Lorsque nous isolons le pardon de l’ensemble du modèle de salut, nous transformons quelque chose de sublime en un « pardon à bon marché ». Lorsque nous acceptons le cadeau, mais refusons le donneur, nous transformons le pardon coûteux de Dieu en « pardon bon marché ».

La chanson gospel à succès des années 1950, « He », dit littéralement « qu’il connaît tous les mensonges que toi et moi avons [jamais] racontés », mais nous rassure ensuite avec le refrain : « Bien que cela le rende triste de voir comment nous vivons, il dira toujours ‘je te pardonne’ ». C’est une banalité sentimentale, c’est une fois de plus un « pardon à bon marché ».

Le poète A.H. Auden raconte une plainte irréelle d’Hérode qui, à la naissance de Jésus, aurait pu dire que le pardon était désormais assuré et que « tout tricheur […] pourra dire : ‘J’aime commettre des crimes et Dieu aime les pardonner ; c’est vraiment un monde parfait’ ».

Une fois de plus, c’est le « pardon à bon marché ». Lorsqu’un prêtre a demandé au poète allemand du XIXe siècle, Heinrich Heine, sur son lit de mort, s’il pensait que Dieu lui pardonnerait, il a répondu avec désinvolture : « Bien sûr que Dieu me pardonnera. C’est son travail ». Mais le pardon de Dieu n’est pas une indulgence aussi facile à obtenir.

Le pardon de Dieu lui a coûté la croix. C’est quelque chose de sérieux, de sanctifiant, qui est entrelacé avec la centralité du salut lui-même et ne peut être considéré comme un élément isolé pour continuer à pécher sans culpabilité. La croix nous rappelle que le pardon divin n’a pas été facile, ni accidentel, ni bon marché. L’hymne cité ci-dessus est plutôt superficiel, tout comme les citations d’Auden et de Heide banalisent quelque chose de si profond et puissant.

◆ **Objectif**: Recopiez, dans le texte sur le pardon à bon marché, le passage qui s'ouvre sur les mots contenant « Le pardon de Dieu lui » et se termine par « profond et puissant. ». Les enregistrements ne sont pas utiles ici.

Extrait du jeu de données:
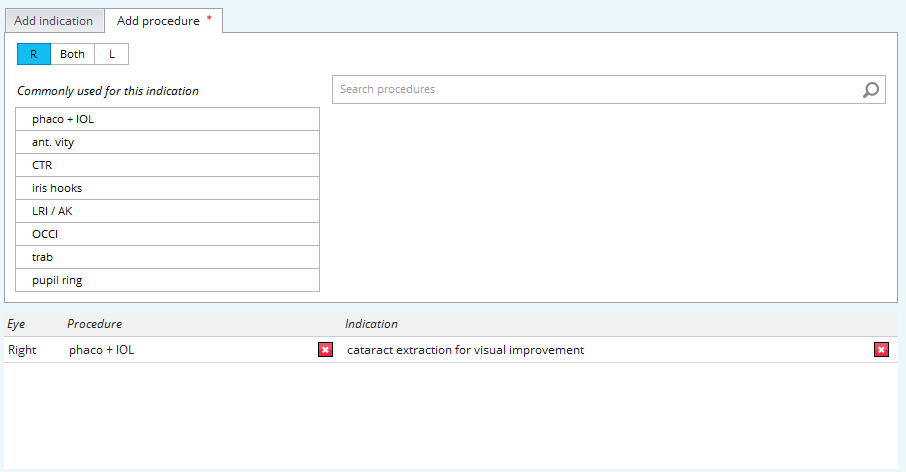
Task: Click the Search procedures field
Action: point(595,90)
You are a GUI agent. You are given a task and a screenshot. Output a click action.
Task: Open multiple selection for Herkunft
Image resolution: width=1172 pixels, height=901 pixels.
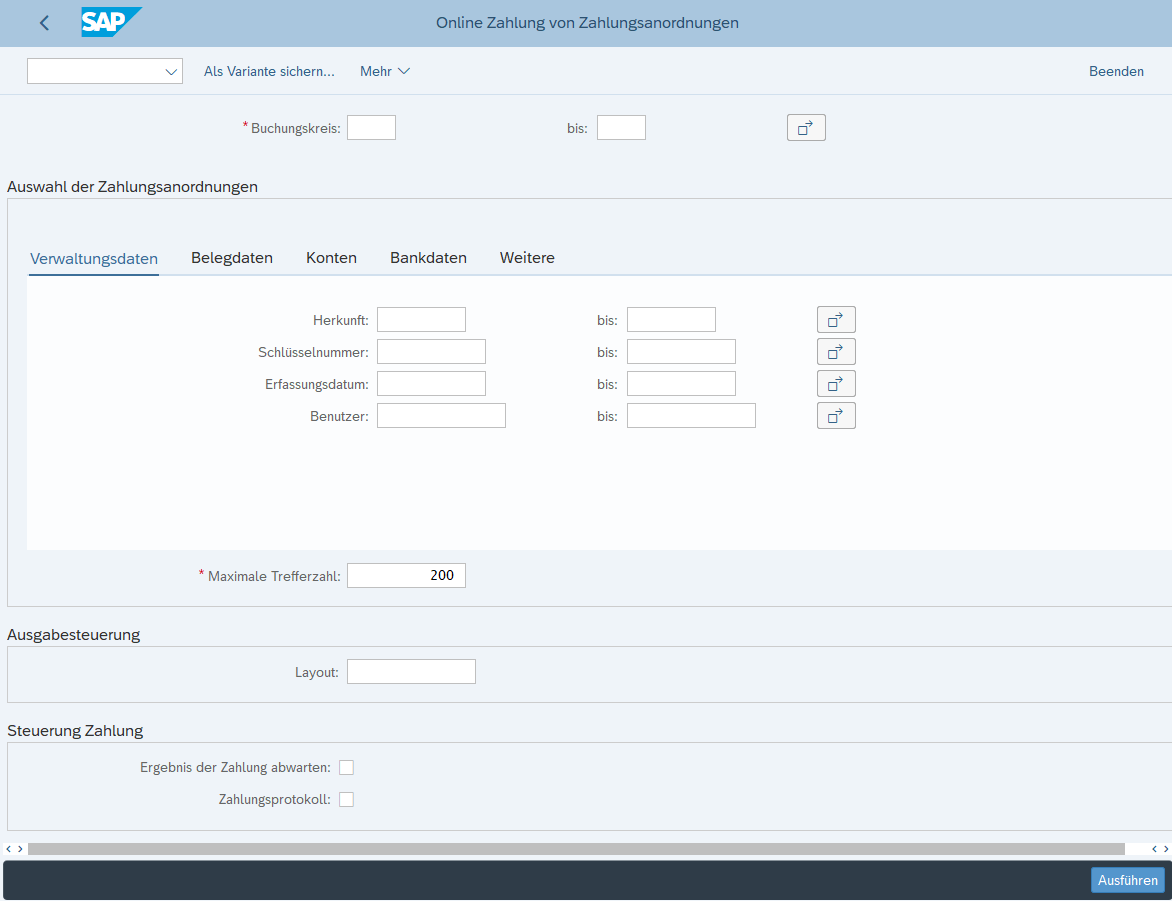tap(836, 320)
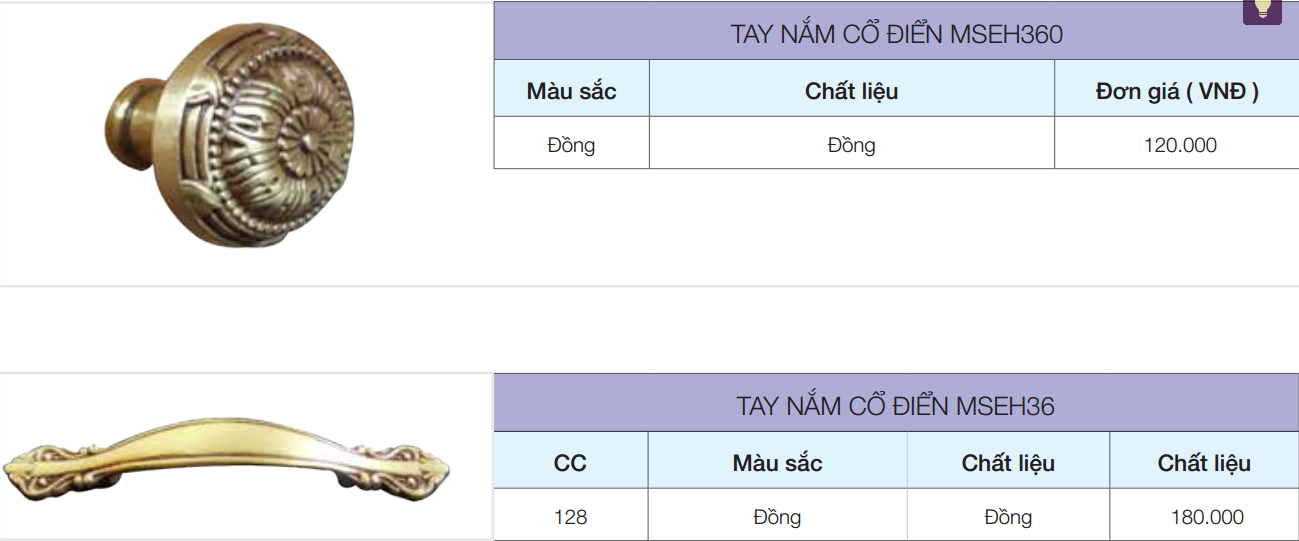Click the lightbulb icon in top-right corner
1299x541 pixels.
tap(1262, 10)
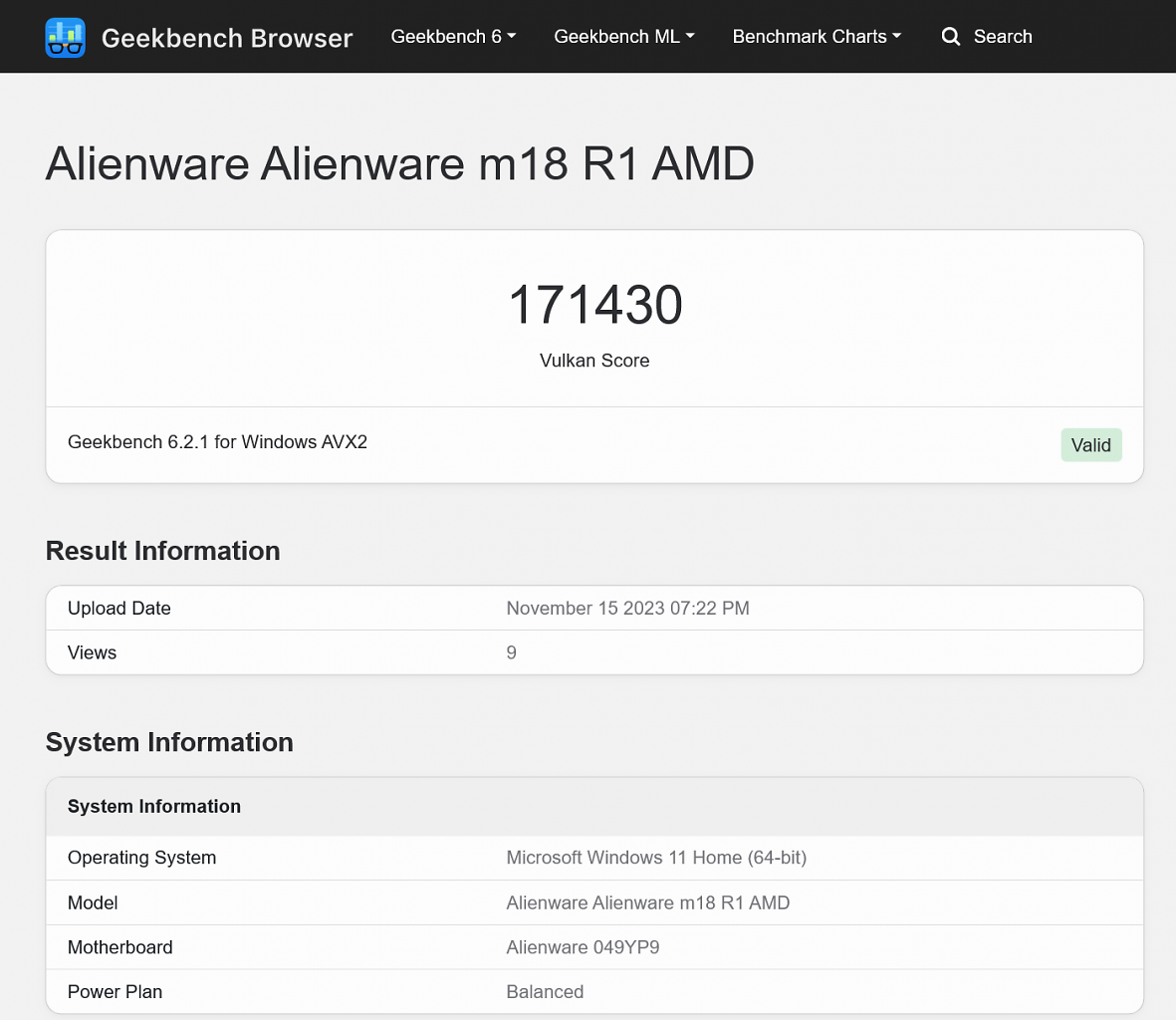Click the Operating System value text
The image size is (1176, 1020).
tap(656, 858)
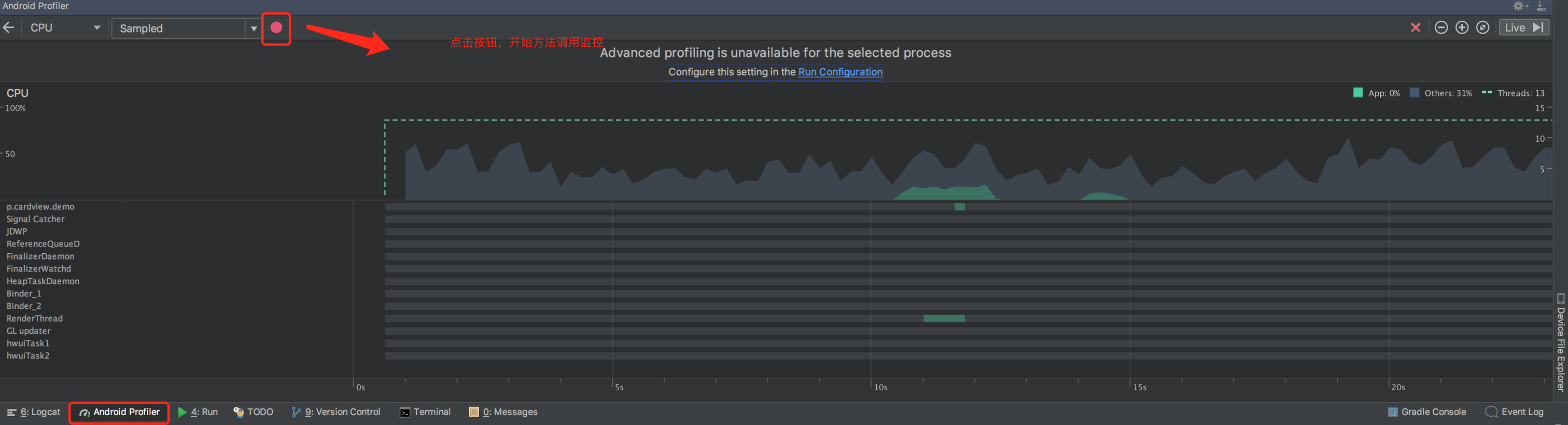Switch to the Logcat tool tab
The width and height of the screenshot is (1568, 425).
tap(34, 412)
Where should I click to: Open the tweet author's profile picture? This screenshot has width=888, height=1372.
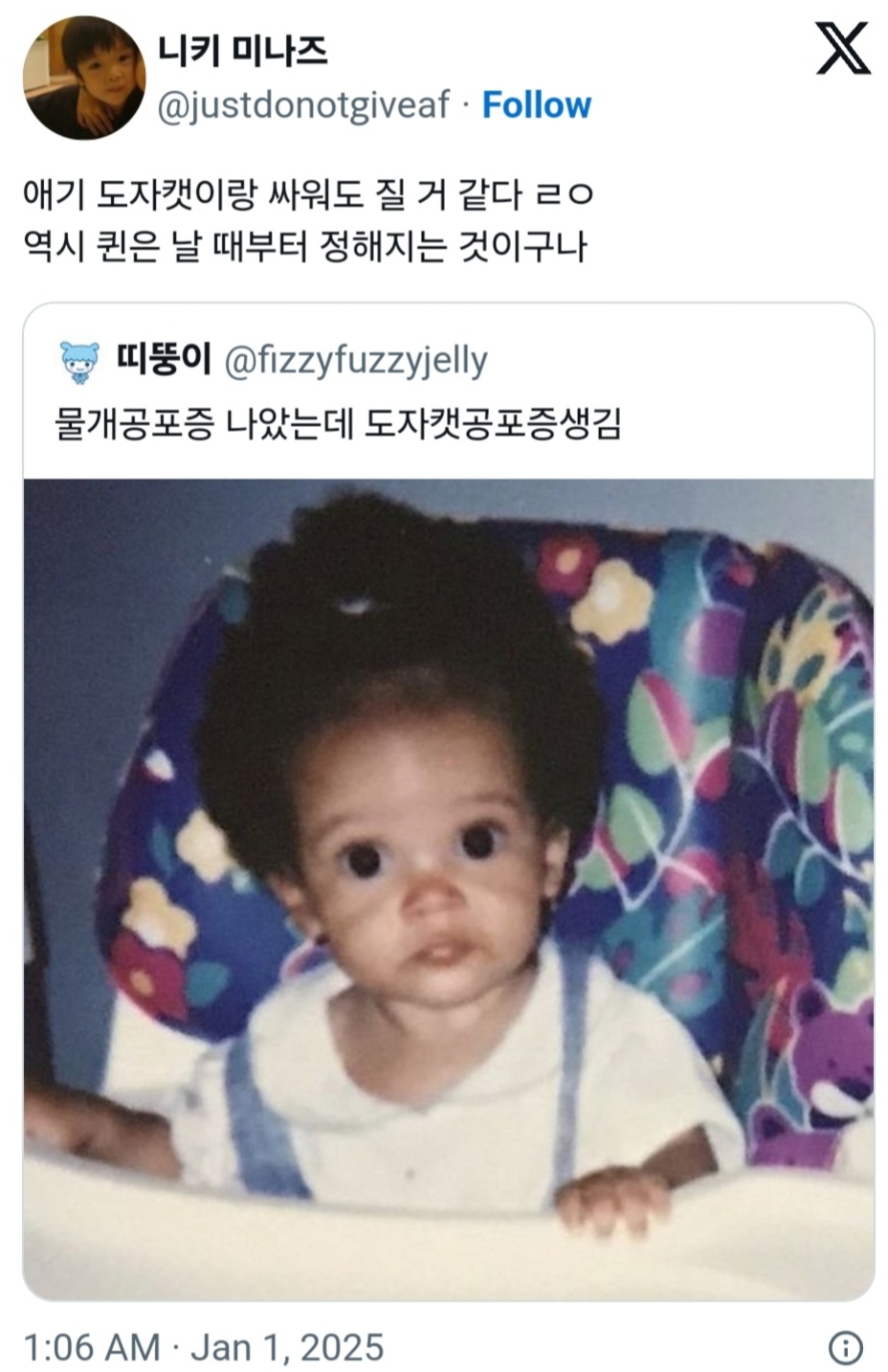[x=84, y=78]
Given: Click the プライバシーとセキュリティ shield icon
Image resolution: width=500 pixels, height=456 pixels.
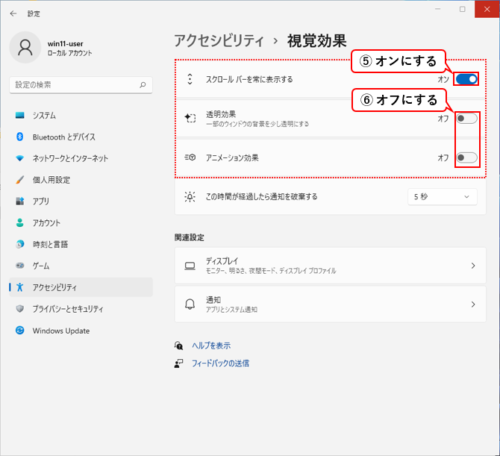Looking at the screenshot, I should (x=20, y=309).
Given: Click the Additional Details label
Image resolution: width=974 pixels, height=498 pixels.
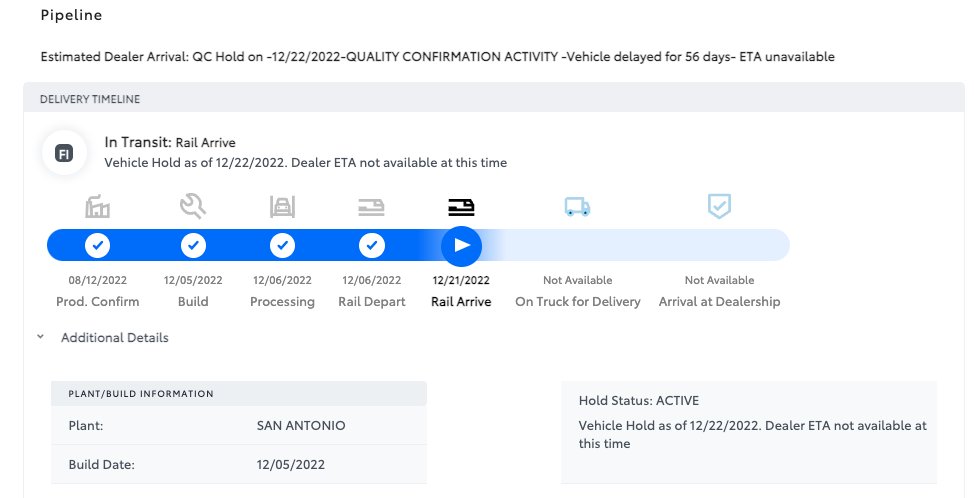Looking at the screenshot, I should pyautogui.click(x=115, y=338).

◆ **Réponse**:
Le pardon de Dieu lui a coûté la croix. C’est quelque chose de sérieux, de sanctifiant, qui est entrelacé avec la centralité du salut lui-même et ne peut être considéré comme un élément isolé pour continuer à pécher sans culpabilité. La croix nous rappelle que le pardon divin n’a pas été facile, ni accidentel, ni bon marché. L’hymne cité ci-dessus est plutôt superficiel, tout comme les citations d’Auden et de Heide banalisent quelque chose de si profond et puissant.